Sink or Float :
An Artificial Island
Entering the installation created by Jessica Wetherly, we find ourselves surrounded on all sides by a calming but complex multi-layered artwork. Much like the nearby Farlington Marshes where the artist began her research for this project, the faux natural landscape, enclosed by bricks and mortar, appeals to the affection we have for earth and the flora and fauna which inhabit it. But, lurking beneath the surface are clues to the muddied truth of how our environment has been negatively affected by our attempts to change and control it for our own advantage.
Sink or Float takes its name from a simple physics game, guessing the result of dropping an object in a body of water. Whilst the subtitle, An Artificial Island refers directly to the city of Portsmouth and a nearby manmade nature reserve, documented in photographs which adorn the gallery walls. True to the two part title, Wetherly’s exhibition is both playful and deadly serious. Pops of bright orange and blue are scattered across the space like game pieces but in the creation of unsustainable habitats (littered with discarded oyster shells), the soil elsewhere dries out or is so polluted that we risk losing the rich biodiversity of ecosystems like mudflats and seagrass meadows. Potentially fatal for much-loved and much-needed species.

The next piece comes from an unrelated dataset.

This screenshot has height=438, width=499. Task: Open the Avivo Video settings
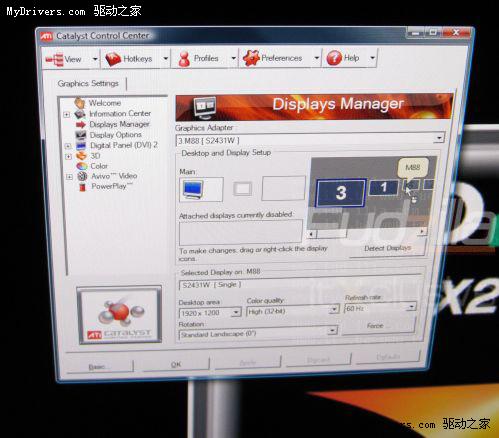(114, 176)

Some of the animals under threat are present in the gallery. A siege of sculpted fibreglass egrets have landed but what is their role? Why are they here? Are they entirely passive or can they take an active role? Perhaps as stand-ins for the artist herself they can be understood as valued outsiders who help to make some of the overlooked concerns more visible.

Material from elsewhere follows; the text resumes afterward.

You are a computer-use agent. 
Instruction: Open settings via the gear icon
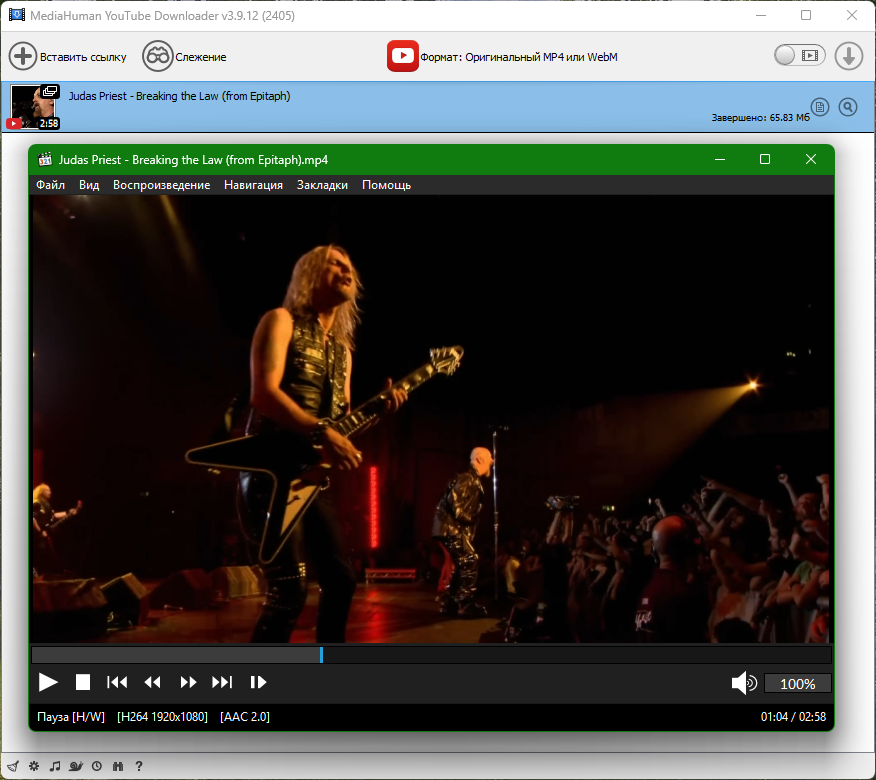tap(34, 766)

Reflective of Wetherly’s research-based practice, the gallery exhibition at Aspex is only part of an extensive project developed over the last twelve months. In the accompanying publication the artist has collated factual texts by local researchers and conservationists and insightful poetry to create art that brings together multiple perspectives: human, economic and even animal. This dense multiplex of information; intertwining fact and fiction is non-binary. Much like the maps and symbols overlaying the pages there are references to varied fields of study and the timescales explored stretch back millions of years; within living memory and out into a speculative future. Even Portsmouth’s own Dickens makes a brief appearance.
Text by Vickie Fear, Curator and Programme Coordinator at Aspex Portsmouth.